|In genetics, the term “epistasis” refers to the phenomenon that the effect of one gene
or single-nucleotide polymorphism (SNP) is dependent on the presence of others. Various
possibilities of epistasis exist, and the understanding of them is limited. In recent years,
failure of replication for single-locus effects in genome-wide association studies (GWAS)
motivates the exploration of epistasis for human complex disease.
This thesis is thus dedicated to the study of computational approaches for two-way
compositional epistasis (SNP-SNP interaction) detection. Epistasis of this sort is best
described by disease models, which can be simply understood as disease probability patterns
associated with the genotype combinations of SNP-pairs. Because the epistasis detection
problem requires determination of proper disease models to capture the compositional epistasis
effect, it is more complicated than a typical variable selection task.
Three projects are pursued in this thesis.
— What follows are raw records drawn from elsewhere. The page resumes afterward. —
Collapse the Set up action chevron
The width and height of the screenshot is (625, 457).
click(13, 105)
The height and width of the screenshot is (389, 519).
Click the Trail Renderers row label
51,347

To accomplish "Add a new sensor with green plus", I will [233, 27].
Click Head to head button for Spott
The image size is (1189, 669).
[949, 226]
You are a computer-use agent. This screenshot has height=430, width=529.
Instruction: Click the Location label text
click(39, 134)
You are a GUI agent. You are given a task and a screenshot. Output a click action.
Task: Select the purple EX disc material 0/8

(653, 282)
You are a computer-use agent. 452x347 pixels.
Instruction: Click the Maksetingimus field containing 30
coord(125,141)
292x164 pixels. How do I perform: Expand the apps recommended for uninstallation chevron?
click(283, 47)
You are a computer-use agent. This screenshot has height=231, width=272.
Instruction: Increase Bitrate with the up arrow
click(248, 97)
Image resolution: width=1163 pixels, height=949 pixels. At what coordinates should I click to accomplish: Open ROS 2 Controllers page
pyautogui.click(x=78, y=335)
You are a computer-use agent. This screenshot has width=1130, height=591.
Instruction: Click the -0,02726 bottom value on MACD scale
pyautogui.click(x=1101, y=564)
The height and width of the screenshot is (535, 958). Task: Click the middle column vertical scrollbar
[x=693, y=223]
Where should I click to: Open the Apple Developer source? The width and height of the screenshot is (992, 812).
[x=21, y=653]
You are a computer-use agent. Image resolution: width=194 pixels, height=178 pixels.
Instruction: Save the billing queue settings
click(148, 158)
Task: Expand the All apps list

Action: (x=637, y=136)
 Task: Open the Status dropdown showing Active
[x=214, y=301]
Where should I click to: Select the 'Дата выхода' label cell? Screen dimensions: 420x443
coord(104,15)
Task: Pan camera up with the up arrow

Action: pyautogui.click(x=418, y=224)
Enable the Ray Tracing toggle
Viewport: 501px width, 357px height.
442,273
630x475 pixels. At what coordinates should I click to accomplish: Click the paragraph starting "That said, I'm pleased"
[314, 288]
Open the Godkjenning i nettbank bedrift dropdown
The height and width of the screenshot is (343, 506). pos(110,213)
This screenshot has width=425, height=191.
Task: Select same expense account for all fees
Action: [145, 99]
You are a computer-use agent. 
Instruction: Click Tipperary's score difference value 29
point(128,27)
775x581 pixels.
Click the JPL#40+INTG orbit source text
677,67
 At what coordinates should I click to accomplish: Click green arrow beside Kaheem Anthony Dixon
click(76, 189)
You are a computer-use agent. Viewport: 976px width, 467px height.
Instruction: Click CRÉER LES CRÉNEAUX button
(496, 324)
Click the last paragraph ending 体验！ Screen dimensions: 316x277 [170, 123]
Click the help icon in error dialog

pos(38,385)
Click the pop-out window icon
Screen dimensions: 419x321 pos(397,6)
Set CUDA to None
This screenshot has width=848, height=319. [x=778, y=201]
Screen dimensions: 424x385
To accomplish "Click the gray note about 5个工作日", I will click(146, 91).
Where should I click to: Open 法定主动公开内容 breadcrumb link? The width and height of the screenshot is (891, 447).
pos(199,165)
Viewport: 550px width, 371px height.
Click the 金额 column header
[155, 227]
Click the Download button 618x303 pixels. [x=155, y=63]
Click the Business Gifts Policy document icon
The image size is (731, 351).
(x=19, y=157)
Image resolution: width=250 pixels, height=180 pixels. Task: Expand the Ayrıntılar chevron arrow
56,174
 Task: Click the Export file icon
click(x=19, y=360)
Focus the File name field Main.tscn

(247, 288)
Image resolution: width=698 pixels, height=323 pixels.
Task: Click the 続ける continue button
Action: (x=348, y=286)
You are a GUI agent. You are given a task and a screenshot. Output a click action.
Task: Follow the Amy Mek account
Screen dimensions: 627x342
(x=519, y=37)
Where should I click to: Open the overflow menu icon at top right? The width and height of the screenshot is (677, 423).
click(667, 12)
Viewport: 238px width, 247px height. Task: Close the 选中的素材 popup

The first two target epistasis that is characterized
by a set of “two-locus, two-allele, two-phenotype and complete-penetrance” (TTTC) disease
model, and the third one extends to more general epistasis.
There are theoretically 2^9 = 512 TTTC disease models. For a given SNP-pair, the first step
of the problem is to find a proper TTTC model to capture its epistasis effect. It is found that
existing methods that use data to determine best-fitting disease models prior to screening
may be too greedy. Motivated by this, the first project proposes a less greedy strategy by
limiting the search of disease models to a set of prototypes. The prototypes are determined a
priori. Specifically, a distance metric is defined and used to cluster all disease models, and
then a “representative” from each cluster is selected to form the prototypes. Compared to
the existing approaches, the proposed method provides a more satisfying balance between
precision and recall in epistasis detection.
If one uses data to determine a best-fitting disease model for a pair of SNPs, the nominal
statistical evidence of association between the SNP-pair and the disease outcome is inflated.
Therefore, the second project aims to directly correct inflation of this type. To make it feasible
for genome-wide studies, a first-order correction method is proposed that can be applied in
practice with no additional computational cost. Simulation studies are performed on two
popular existing methods, which show that the correction is quite effective in improving an
overall epistasis detection.
The TTTC disease models can be viewed as coding two risk levels, i.e., high and low risk.
Compared to them, some other disease models code multiple risk levels, which capture more
general epistasis patterns. Two methods are proposed in the third project, which are centered
on epistasis detection using multi-level risk disease models. One method is inspired by the
fused lasso under a regression-based framework, and adopts the post-model selection test to
account for inflation incurred during disease model searching. The other one makes sequential
split of the genotype combinations of a SNP-pair and uses a stopping criterion to determine
the final disease model; after that, it also applies a first-order correction to the testing
statistic to effectively account for inflation. It is shown that the two methods with totally
different starting framework are equivalent in terms of the disease model searching process.
Subsequent simulation studies show that use of multi-level disease models achieves better
detection efficiency in terms of a balance between precision and recall than the two-level ones.
In summary, it is a rather complicated task to uncover the underlying mechanism of locus
interaction effects, and endeavours are only beginning to be made. The epistasis detection
methods in this thesis are practically useful at genome-wide level, which complements the
single SNP screening in genome-wide association studies. What’s more, the method of
first-order correction for inflation is simple and effective, which is practically valuable for the
epistasis detection methods involving inflated testing statistics.